In a message posted to Telegram on Monday, a group calling itself Cyber Resistance said it had stolen correspondence from Lt. Col. Sergey Morgachev, who was charged in 2018 with helping organize the hack and leak of emails from the Democratic National Committee (DNC) and the Clinton campaign.
Reuters was not immediately able to fully corroborate the claim, but some of Morgachev's purported personal information - which the hackers shared with the Ukrainian publication InformNapalm - lines up with previously leaked data preserved by the cybersecurity research platform Constella Intelligence.
Stefan Soesanto, a researcher at the Swiss Federal Institute of Technology in Zurich who has studied Ukrainian hacking groups, said the leak "looks pretty credible," noting that InformNapalm had a history of cross-checking the data it received from hackers.
InformNapalm said in an article about the breach that it had confirmed Morgachev's identity by poring through personnel files and a curriculum vitae stolen by the hackers, including one document that identified him as a department head in Unit 26165 - the same position which the FBI accused him of holding in 2018.
Repeated messages left at email addresses and a telephone number purporting to belong to Morgachev went unreturned, and attempts by Reuters to reach him via social media and his current place of employment - said to be the sanctioned Saint Petersburg-based Special Technology Center - were not immediately successful. The Russian Embassy in Washington did not immediately return messages; neither did the FBI.

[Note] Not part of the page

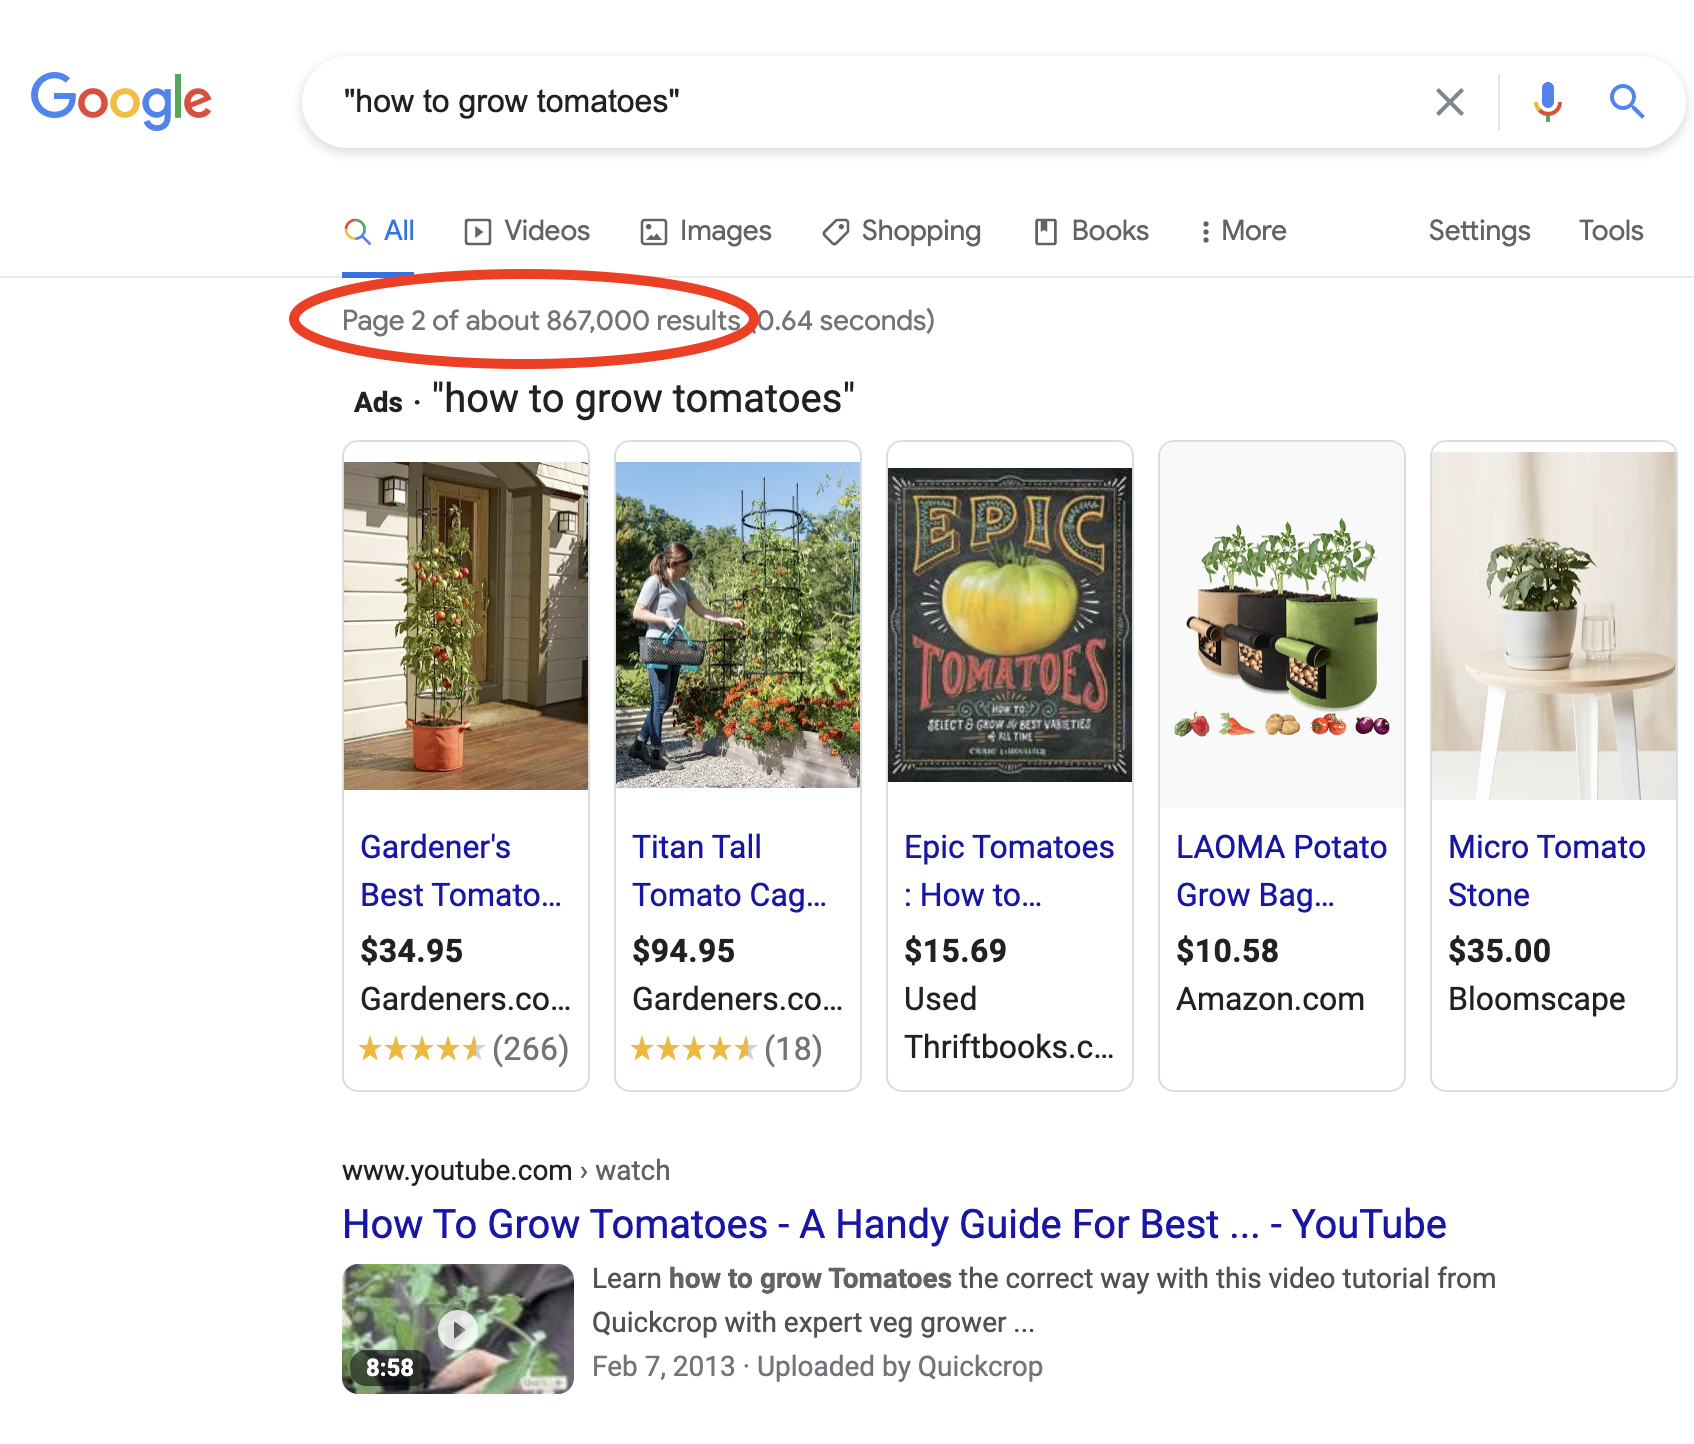Screen dimensions: 1694x1444
Task: Click the search magnifying glass icon
Action: [x=1627, y=101]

It wasn't immediately clear what information the hackers had managed to steal or how significant it was. Morgachev's inbox could potentially hold insight into Russia's hacking operations, including the operation against Clinton and the Democrats.
In its indictment, the FBI described him as an officer in the Russia's military spy agency, still known by its old acronym, GRU. It said his department was "dedicated to developing and managing malware," including the "X-Agent" spy software used to hack the DNC.
Reuters could not immediately locate contact information for the Cyber Resistance group - one of several Ukrainian hacker gangs that have gained international visibility since Moscow's full-scale invasion of Ukraine last year.
In its message announcing the theft, the group said of Morgachev: "A very cool and clever hacker, but ... We hacked him."